» **Brief**
Copy out the article on Covid patients in intensive care word for word, in full.

» **Page text**
▬▬▬▬▬▬▬▬▬▬

Covid patients who become sick enough to need critical care, no matter which variant hit them, tend to be those who never got the vaccination.

"The unvaccinated are the people who are dying in the ICU from Covid," Swamy said. "That hasn't changed throughout all of this."

Full coverage of the Covid-19 pandemic

Patients with Covid in intensive care units across the country are mostly suffering from underlying health problems, such as diabetes, obesity or kidney disease, doctors say.

What’s more, ICUs are also caring for patients whose chronic conditions have become worse for one of two reasons: Either Covid exacerbated their underlying illness, or they were unable to receive appropriate care because of pandemic restrictions in doctors’ offices.

“Many of the patients that I see are patients whose diabetes are out of control,” said Dr. Joshua Denson, a pulmonary medicine and critical care physician at Tulane University Medical Center in New Orleans. “Now they have Covid, which is what set off their diabetes in the first place to be out of control,” he said.

In some cases, he explained, a coronavirus infection prompts an inflammatory response that makes underlying problems, such as diabetes, worse. Infections tend to disrupt the body’s immune system, undermining its ability to manage chronic illnesses.

Dr. Todd Rice, director of the intensive care unit at Vanderbilt University Medical Center in Nashville, Tennessee, said his team is also seeing chronically ill patients whose ongoing conditions were made worse simply because of a lack of care due to the pandemic.

Slight deviations in blood pressure or blood sugar control can often be corrected with a visit to a primary care physician, he said.

“Those patients couldn’t see anyone because their doctors were so overwhelmed with people with Covid,” Rice said. Conditions that “may have been averted by being able to see a doctor and get a little tweak of insulin, for example, continued to get worse.”

ICUs are inundated with an influx of omicron patients while still caring for patients who were sickened during the delta wave. Though access to lifesaving treatments has improved, the mental health of critical care physicians, nurses and other ICU staff has diminished. Morale is down. Burnout is astronomical.

▬▬▬▬▬▬▬▬▬▬

» **Data extracts**
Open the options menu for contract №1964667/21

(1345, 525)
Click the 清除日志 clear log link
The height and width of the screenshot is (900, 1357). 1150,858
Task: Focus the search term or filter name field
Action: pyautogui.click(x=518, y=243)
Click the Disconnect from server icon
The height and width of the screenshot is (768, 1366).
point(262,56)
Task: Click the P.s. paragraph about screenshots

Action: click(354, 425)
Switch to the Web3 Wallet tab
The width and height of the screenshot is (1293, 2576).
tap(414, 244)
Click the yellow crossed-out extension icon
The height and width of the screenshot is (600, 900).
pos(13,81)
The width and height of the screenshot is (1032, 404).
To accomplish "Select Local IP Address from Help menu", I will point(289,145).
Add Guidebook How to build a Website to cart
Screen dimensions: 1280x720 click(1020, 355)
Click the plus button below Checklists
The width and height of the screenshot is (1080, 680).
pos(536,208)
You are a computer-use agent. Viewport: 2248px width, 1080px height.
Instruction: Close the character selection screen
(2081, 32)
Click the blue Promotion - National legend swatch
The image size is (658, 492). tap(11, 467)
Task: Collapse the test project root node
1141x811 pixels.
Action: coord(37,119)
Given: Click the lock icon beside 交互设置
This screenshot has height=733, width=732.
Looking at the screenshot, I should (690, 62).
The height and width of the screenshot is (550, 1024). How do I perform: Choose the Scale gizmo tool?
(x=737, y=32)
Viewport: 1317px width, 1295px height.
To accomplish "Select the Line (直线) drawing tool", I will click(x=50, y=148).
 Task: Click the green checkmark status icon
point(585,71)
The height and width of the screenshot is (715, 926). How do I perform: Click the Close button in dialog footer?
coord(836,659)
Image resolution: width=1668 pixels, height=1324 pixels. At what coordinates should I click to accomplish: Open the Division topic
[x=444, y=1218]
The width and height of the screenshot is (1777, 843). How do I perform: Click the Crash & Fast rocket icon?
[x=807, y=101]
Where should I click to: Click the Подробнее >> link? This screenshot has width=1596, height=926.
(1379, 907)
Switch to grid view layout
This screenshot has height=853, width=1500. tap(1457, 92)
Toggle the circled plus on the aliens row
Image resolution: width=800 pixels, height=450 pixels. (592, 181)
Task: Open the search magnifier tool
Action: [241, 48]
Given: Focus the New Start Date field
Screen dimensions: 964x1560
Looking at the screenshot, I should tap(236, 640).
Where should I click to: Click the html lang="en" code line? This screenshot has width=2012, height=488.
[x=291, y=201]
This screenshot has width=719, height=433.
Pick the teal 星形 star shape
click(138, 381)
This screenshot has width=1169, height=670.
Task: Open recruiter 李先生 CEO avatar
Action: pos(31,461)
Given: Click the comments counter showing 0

▬▬▬▬▬▬▬▬▬▬

» **Reply to the task**
Covid patients who become sick enough to need critical care, no matter which variant hit them, tend to be those who never got the vaccination.

"The unvaccinated are the people who are dying in the ICU from Covid," Swamy said. "That hasn't changed throughout all of this."

Full coverage of the Covid-19 pandemic

Patients with Covid in intensive care units across the country are mostly suffering from underlying health problems, such as diabetes, obesity or kidney disease, doctors say.

What’s more, ICUs are also caring for patients whose chronic conditions have become worse for one of two reasons: Either Covid exacerbated their underlying illness, or they were unable to receive appropriate care because of pandemic restrictions in doctors’ offices.

“Many of the patients that I see are patients whose diabetes are out of control,” said Dr. Joshua Denson, a pulmonary medicine and critical care physician at Tulane University Medical Center in New Orleans. “Now they have Covid, which is what set off their diabetes in the first place to be out of control,” he said.

In some cases, he explained, a coronavirus infection prompts an inflammatory response that makes underlying problems, such as diabetes, worse. Infections tend to disrupt the body’s immune system, undermining its ability to manage chronic illnesses.

Dr. Todd Rice, director of the intensive care unit at Vanderbilt University Medical Center in Nashville, Tennessee, said his team is also seeing chronically ill patients whose ongoing conditions were made worse simply because of a lack of care due to the pandemic.

Slight deviations in blood pressure or blood sugar control can often be corrected with a visit to a primary care physician, he said.

“Those patients couldn’t see anyone because their doctors were so overwhelmed with people with Covid,” Rice said. Conditions that “may have been averted by being able to see a doctor and get a little tweak of insulin, for example, continued to get worse.”

ICUs are inundated with an influx of omicron patients while still caring for patients who were sickened during the delta wave. Though access to lifesaving treatments has improved, the mental health of critical care physicians, nurses and other ICU staff has diminished. Morale is down. Burnout is astronomical.